Lifestyle is a BIG factor to our wellbeing in 2017, if we look at what our bodies are designed to do and how they are supposed to move, it certainly doesn’t include sitting at a desk, in a car on or a couch for 12 hours per day. We have big leg and bum muscles that are supposed to move our joints, bend our knees, bring us up from a squat. Amazing muscles in our trunk that are able to move our spine in numerous different directions. And arms that are able to reach up, overhead instead of just out in front on our electronic devices.
Don’t get me wrong, I’m a sloucher like the rest of you.
We all love to sit on the couch, watching tele, phone in hand, right? – GUILTY? Me too!
But it is what we do to balance these acts. What is your ratio of moving hours per day compared to sedentary hours? In your hours of awake time are your moving your body through a wide range of motion, in all directions, using all your muscles evenly so as to maintain a strong, fit, balanced body?
Maybe don’t answer that….right away.
Maybe firstly think about: do you have pain in your body? Does it ache at the end of the day? Have you a niggle that you get “treated” that seems to just keep coming back?
These little niggles/aches/pains are a sign that something is not functioning efficiently within our body. There is imbalance – Strong muscles. Weak muscles. Tight muscles. Biomechanically our bones and muscles have ways (movement patterns) to which they function best, any slight change in these bones and muscles alignment or recruitment and we cannot function efficiently.

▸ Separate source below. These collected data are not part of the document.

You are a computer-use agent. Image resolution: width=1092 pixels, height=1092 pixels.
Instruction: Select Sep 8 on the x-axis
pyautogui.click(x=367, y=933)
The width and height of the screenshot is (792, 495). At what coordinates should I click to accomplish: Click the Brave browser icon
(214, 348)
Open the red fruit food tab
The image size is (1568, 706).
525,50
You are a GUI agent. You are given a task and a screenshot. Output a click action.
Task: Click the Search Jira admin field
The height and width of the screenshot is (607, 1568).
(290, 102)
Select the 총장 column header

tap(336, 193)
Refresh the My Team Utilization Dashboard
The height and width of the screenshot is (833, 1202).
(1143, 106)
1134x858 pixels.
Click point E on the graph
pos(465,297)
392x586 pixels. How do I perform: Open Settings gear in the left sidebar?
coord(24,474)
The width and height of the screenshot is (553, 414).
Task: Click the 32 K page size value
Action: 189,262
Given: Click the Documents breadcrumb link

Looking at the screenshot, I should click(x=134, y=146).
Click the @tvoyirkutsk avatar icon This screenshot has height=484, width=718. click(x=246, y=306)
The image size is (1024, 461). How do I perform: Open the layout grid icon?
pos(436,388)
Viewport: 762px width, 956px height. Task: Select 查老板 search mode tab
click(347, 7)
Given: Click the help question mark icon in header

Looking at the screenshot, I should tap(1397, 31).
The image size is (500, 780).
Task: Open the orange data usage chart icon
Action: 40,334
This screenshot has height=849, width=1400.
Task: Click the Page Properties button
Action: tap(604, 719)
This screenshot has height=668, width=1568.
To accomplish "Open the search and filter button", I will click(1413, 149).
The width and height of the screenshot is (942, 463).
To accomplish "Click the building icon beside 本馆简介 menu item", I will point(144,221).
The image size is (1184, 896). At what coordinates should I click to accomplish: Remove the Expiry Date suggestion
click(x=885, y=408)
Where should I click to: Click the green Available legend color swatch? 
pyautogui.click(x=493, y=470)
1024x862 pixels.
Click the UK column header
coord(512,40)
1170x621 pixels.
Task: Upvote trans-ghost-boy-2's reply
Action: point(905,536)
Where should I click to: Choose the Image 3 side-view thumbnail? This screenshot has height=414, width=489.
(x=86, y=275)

We start to practice bad movement patterns (compensatory patterns) that over time can lead to ongoing pain, imbalance, repetitive strain injuries and a generally unhappy body.
Having said that, I don’t think I have EVER seen a body without imbalance in my time of teaching Pilates or people watching. Our habitual patterns (everything we do) leaves an imprint. If we sit too long, we are imbalanced. If we play sport on a dominant side, we are imbalanced. If we carry children on one hip all day, we are imbalanced. You get the idea.
So how do we fix it?
And perhaps prevention instead of cure is something to think about too. Not waiting until a problem occurs, but doing something positive to prevent it.
What can we do today to look after our body and avoid aches and pains tomorrow?
Does going to the gym 3 times a week undo the effects of sitting long hours every day? NO.
When your long hours of work are over and you can’t be bothered cooking do you make bad meal choices?
Do you spend time on the weekend sitting with friends, eating, drinking? How would it be if you WALKED to the restaurant/beach/park to meet them instead of driving?
We are all individually responsible for our own body and wellbeing. You get out what you put in. I invite you to change your habits, do something good and make better choices – they don’t even need to be the best choices, just make BETTER ones than you’re making now.
Obviously we can’t all quit our jobs to avoid sitting at a desk all day (although I often think if we DID stop working it would solve a lot of body issues. I would also probably be out of a job, but that’s another story) What can you do to find balance in your body, the way it moves and how it functions?
Challenge yourself. Break your habitual patterns and see how it can positively affect your lifestyle, the way you feel and how your body functions. You won’t regret it.